**Source passage**
---

Picture: AirlineMeals.net
Delta Airlines advertise their meals in 1969
BA stopped serving meals in business and first class on selected overnight flights last year, with passengers able to dine in the premium lounges before flying.

For those unable to stump up the cash for first class, disposable roll mats are the latest innovation. Introduced by tour operator MyTravel, they unfold to reveal cold items such as cheese, biscuits and desserts and then double as a tablecloth.

A hot dish is still served but once the passenger has finished they simply clear away the debris into a "tidy bag" and hang it on the back of the seat in front for collection.

But airlines still have a way to go to tackle the poor image of in-flight food. Less than a fifth of people are "very satisfied" with the food on offer on airlines, according to a recent survey by Holiday Which?

Some believe the meals will probably never improve.

"At 30,000 feet nothing is going to taste very good," says Simon Calder. "The meals haven't improved, the only thing that has changed is they've got smaller."


In-flight meals are essential. They are an integral part of passing the hours on board an aircraft. The good meals one tends to forget but the bad ones stick in your mind. On one occasion from Tokyo to Taipei I found a mosquito implanted on top of the pudding. On other occasions I have found my meal delicately seasoned with the most exotic forms of human hair!!
James Metcalf, Mitcham, Surrey

The most memorable airline meal I ate was smoked arctic char on a flight out of the Canadian North. Like Mr. Danburg, I would have been happy to pay for that meal in a restaurant.

---

**The data**
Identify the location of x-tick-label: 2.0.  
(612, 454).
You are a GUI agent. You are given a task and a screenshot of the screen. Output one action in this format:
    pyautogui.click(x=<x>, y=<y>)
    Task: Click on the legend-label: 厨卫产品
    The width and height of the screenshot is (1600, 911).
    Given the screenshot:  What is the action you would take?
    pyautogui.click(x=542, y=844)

---

**Requirement A**
In the in-flight meals article, rewrite the part starting at "James Metcalf, Mitcham, Surrey" and ending at "in a restaurant.", substituting "grilled salmon" for "smoked arctic char".
**Requirement B**
According to the in-flight meals article, why does Simon Calder think airline food will probably never improve? Answer in one to three sentences.
**Requirement C**
In the in-flight meals article, which tour operator introduced the disposable roll mats?

**Written answer A**
James Metcalf, Mitcham, Surrey

The most memorable airline meal I ate was grilled salmon on a flight out of the Canadian North. Like Mr. Danburg, I would have been happy to pay for that meal in a restaurant.

**Written answer B**
He says that at 30,000 feet nothing is going to taste very good. He adds that the meals haven't improved and have only gotten smaller.

**Written answer C**
MyTravel